Available data:
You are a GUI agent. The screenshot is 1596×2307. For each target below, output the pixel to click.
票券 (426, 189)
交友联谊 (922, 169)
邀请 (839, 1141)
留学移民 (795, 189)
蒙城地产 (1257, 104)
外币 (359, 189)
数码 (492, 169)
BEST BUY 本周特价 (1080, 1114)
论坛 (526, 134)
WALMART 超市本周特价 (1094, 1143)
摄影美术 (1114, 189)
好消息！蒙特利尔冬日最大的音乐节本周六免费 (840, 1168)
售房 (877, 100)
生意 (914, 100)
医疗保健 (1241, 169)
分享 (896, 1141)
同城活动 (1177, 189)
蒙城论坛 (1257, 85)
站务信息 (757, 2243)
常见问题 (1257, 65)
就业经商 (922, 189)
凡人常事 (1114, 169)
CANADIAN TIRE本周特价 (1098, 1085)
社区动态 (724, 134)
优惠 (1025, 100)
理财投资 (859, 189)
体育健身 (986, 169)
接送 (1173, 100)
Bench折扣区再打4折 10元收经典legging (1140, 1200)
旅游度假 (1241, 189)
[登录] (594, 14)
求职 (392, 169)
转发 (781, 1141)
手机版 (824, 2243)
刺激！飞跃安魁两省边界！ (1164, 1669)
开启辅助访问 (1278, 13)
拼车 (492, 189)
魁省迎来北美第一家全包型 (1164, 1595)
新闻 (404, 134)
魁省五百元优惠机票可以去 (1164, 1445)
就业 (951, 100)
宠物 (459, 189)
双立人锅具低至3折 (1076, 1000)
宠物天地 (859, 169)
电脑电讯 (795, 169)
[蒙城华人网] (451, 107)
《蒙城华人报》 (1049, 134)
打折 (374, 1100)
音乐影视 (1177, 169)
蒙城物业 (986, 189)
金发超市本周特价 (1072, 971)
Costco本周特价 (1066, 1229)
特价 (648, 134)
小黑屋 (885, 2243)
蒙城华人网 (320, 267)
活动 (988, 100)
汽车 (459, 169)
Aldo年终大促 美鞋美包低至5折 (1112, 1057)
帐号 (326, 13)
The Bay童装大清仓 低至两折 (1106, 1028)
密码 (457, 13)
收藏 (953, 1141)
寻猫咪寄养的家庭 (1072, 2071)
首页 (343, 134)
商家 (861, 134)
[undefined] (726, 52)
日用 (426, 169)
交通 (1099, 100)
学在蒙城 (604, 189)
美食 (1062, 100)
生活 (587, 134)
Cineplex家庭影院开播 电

Task prompt: Please copy, exactly as written, every line in the listing above from the line with "就业经商 (922, 189)" up to and including the line with "就业 (951, 100)".

Result of this task:
就业经商 (922, 189)
凡人常事 (1114, 169)
CANADIAN TIRE本周特价 (1098, 1085)
社区动态 (724, 134)
优惠 (1025, 100)
理财投资 (859, 189)
体育健身 (986, 169)
接送 (1173, 100)
Bench折扣区再打4折 10元收经典legging (1140, 1200)
旅游度假 (1241, 189)
[登录] (594, 14)
求职 (392, 169)
转发 (781, 1141)
手机版 (824, 2243)
刺激！飞跃安魁两省边界！ (1164, 1669)
开启辅助访问 (1278, 13)
拼车 (492, 189)
魁省迎来北美第一家全包型 (1164, 1595)
新闻 (404, 134)
魁省五百元优惠机票可以去 (1164, 1445)
就业 (951, 100)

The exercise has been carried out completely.